Sunday, October 16, 2016

Machine Learning vs. Econometrics, III

I emphasized here that both machine learning (ML) and econometrics (E) prominently feature prediction, one distinction being that ML tends to focus on non-causal prediction, whereas a significant part of E focuses on causal prediction. So they're both focused on prediction, but there's a non-causal vs. causal distinction.  [Alternatively, as Dean Foster notes, you can think of both ML and E as focused on estimation, but with different estimands.  ML tends to focus on estimating conditional expectations, whereas the causal part of E focuses on estimating partial derivatives.]

In any event, there's another key distinction between much of ML and Econmetrics/Statistics (E/S):   E/S tends to be more concerned with probabilistic assessment of uncertainty.  Whereas ML is often satisfied with point forecasts, E/S often wants interval, and ultimately density, forecasts.

There are at least two classes of reasons for the difference.

First, E/S recognizes that uncertainty is often of intrinsic economic interest.  Think market risk, credit risk, counter-party risk, systemic risk, inflation risk, business cycle risk, etc.

Second, E/S is evidently uncomfortable with ML's implicit certainty-equivalence approach of simply plugging point forecasts into decision rules obtained under perfect foresight.  Evidently the linear-quadratic-Gaussian world in which certainty equivalence holds resonates less than completely with E/S types.  That sounds right to me.  [By the way, see my earlier piece on optimal prediction under asymmetric loss.]

Monday, October 10, 2016

Machine Learning vs. Econometrics, II

My last post focused on one key distinction between machine learning (ML) and econometrics (E):   non-causal ML prediction vs. causal E prediction.  I promised later to highlight another, even more important, distinction.  I'll get there in the next post.
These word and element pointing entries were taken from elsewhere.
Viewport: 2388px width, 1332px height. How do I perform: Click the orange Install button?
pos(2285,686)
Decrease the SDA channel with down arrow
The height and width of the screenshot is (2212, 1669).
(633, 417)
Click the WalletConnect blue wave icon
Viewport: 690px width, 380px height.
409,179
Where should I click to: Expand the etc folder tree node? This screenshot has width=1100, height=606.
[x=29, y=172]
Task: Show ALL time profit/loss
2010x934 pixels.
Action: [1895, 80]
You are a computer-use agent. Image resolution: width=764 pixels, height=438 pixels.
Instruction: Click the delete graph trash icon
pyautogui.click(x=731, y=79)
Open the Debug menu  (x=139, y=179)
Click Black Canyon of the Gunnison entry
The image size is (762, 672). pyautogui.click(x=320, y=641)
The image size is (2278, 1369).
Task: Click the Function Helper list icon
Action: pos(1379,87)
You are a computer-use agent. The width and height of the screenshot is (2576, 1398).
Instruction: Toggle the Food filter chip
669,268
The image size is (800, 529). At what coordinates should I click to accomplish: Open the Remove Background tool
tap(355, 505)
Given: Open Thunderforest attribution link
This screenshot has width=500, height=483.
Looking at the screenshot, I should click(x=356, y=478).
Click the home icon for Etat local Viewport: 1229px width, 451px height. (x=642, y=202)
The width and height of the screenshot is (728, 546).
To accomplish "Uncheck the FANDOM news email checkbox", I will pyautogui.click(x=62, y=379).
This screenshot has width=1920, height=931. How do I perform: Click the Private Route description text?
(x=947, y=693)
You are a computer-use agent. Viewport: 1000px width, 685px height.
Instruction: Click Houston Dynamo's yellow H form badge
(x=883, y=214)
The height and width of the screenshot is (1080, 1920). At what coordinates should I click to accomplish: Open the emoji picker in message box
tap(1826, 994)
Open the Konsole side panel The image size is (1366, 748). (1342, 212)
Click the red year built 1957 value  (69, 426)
But first let me note a key similarity.  ML vs. E in terms of non-causal vs. causal prediction is really only comparing ML to "half" of E (the causal part).  The other part of E (and of course statistics, so let's call it E/S), going back a century or so, focuses on non-causal prediction, just like ML.  The leading example is time-series E/S.  Just take a look at an E/S text like Elliott and Timmermann (contents and first chapter here; index here).  A lot of it looks like parts of ML.  But it's not "E/S people chasing ML ideas"; rather, E/S has been in the game for decades, often well ahead of ML.

For this reason much of E/S crowd views "ML" and "data science" as the same old wine in a new bottle.  (The joke goes, Q: What is a data scientist?  A: A statistician who lives in San Francisco.)  ML/DataScience is not the same old wine, but it's a blend, and a significant part of the blend is indeed E/S.

To be continued...

Sunday, October 2, 2016

Machine Learning vs. Econometrics, I

[If you're reading this in email, remember to click through on the title to get the math to render.]

Machine learning (ML) is almost always centered on prediction; think "$$\hat{y}$$".   Econometrics (E) is often, but not always, centered on prediction.  Instead it's also often interested on estimation and associated inference; think "$$\hat{\beta}$$".

Or so the story usually goes. But that misses the real distinction. Both ML and E as described above are centered on prediction.  The key difference is that ML focuses on non-causal prediction (if a new person $$i$$ arrives with covariates $$X_i$$, what is my minimium-MSE guess of her $$y_i$$?), whereas the part of econometrics highlighted above focuses on causal prediction (if I intervene and give person $$i$$ a certain treatment, what is my minimum-MSE guess of $$\Delta y_i$$?).
It just happens that, assuming linearity, a "minimum-MSE guess of $$\Delta y_i$$" is the same as a "minimum-MSE estimate of $$\beta_i$$".

So there is a ML vs. E distinction here, but it's not "prediction vs. estimation" -- it's all prediction.  Instead, the issue is non-causal prediction vs. causal prediction.

But there's another ML vs. E difference that's even more fundamental.  TO BE CONTINUED...

Monday, September 26, 2016

Fascinating Conference at Chicago

I just returned from the University of Chicago conference, "Machine Learning: What's in it for Economics?"  Lots of cool things percolating.  I'm teaching a Penn Ph.D. course later this fall on aspects of the ML/econometrics interface.  Feeling really charged.

By the way, hadn't yet been to the new Chicago economics "cathedral" (Saieh Hall for Economics) and Becker-Friedman Institute.  Wow.  What an institution, both intellectually and physically.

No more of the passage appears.